How to complete this task ▸ Exactly and only the lines from the line holding "Click inside the company name search box" to the end of the records should be reproduced. Leave pictures out.

Record set ▸

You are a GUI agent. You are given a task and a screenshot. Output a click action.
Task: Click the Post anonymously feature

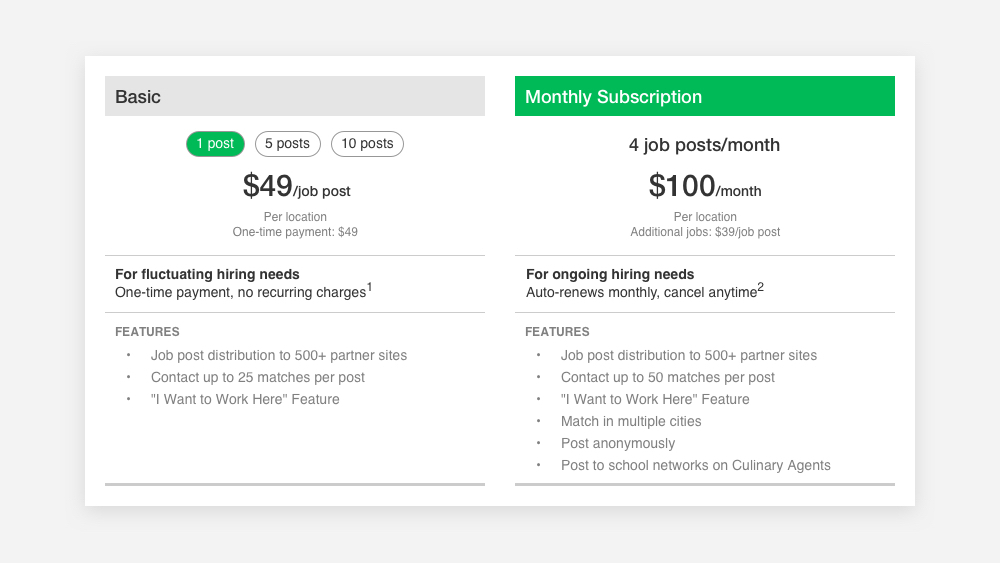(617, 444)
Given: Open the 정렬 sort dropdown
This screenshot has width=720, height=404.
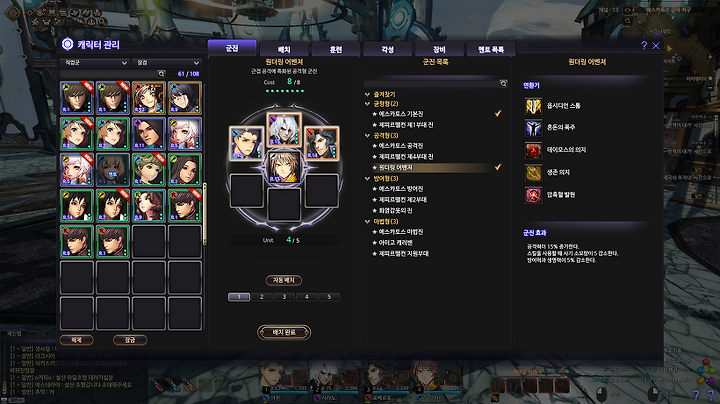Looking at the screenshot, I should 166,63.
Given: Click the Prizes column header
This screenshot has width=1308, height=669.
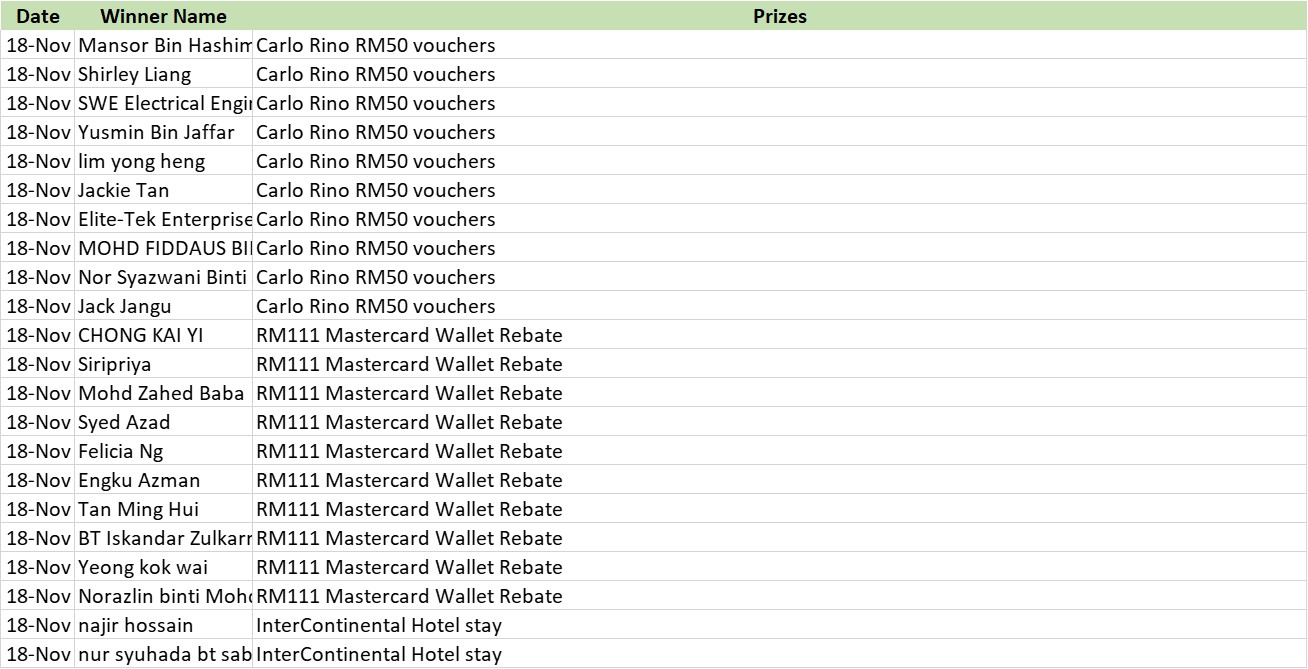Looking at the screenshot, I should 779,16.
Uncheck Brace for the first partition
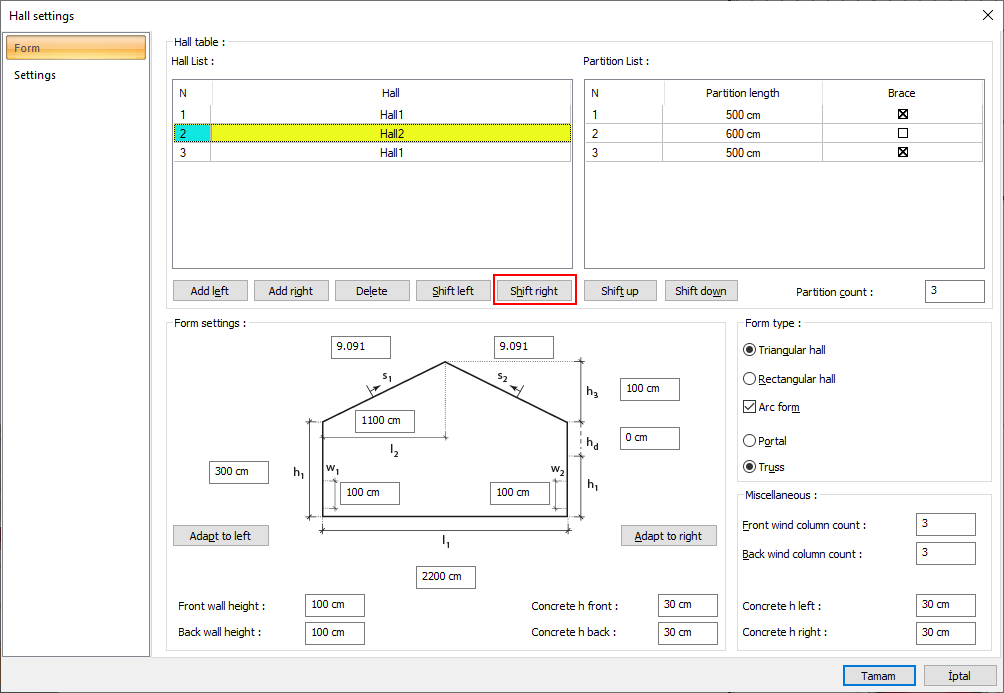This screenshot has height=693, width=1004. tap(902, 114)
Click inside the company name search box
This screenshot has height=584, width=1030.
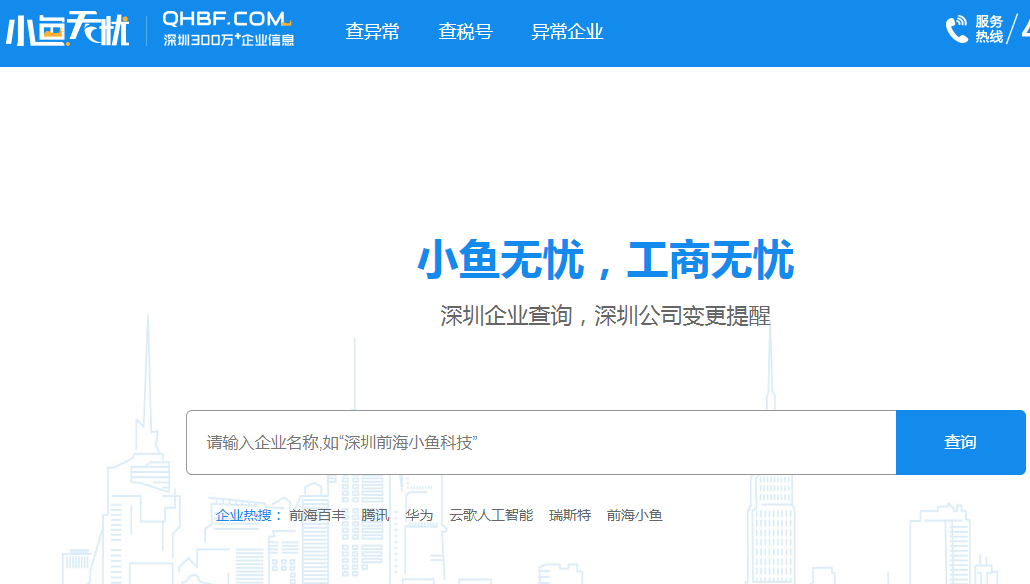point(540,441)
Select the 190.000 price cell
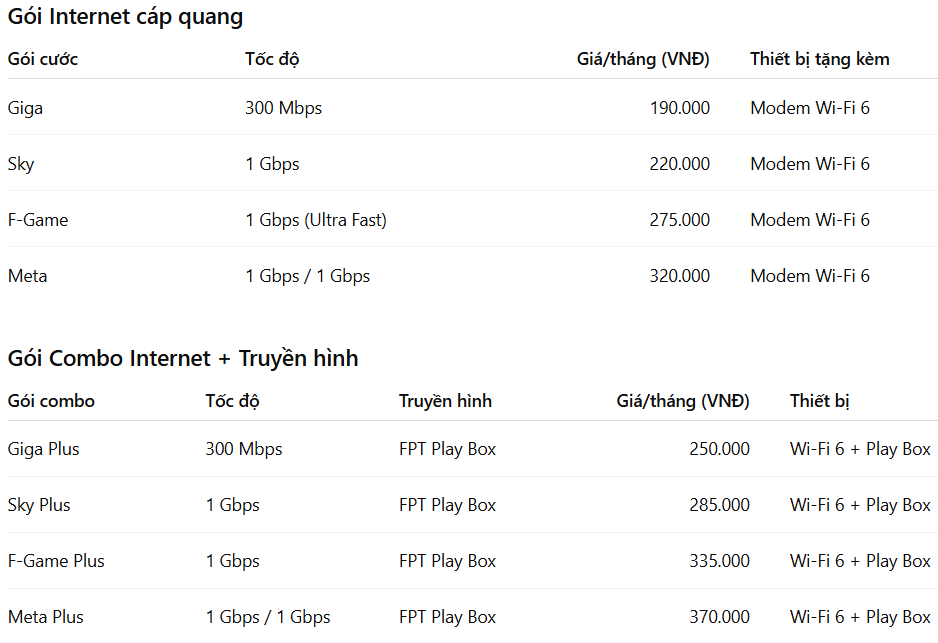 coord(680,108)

Answer section ▸
Click inside the company name search box
This screenshot has height=584, width=1030.
point(540,441)
Select the 190.000 price cell
 coord(680,108)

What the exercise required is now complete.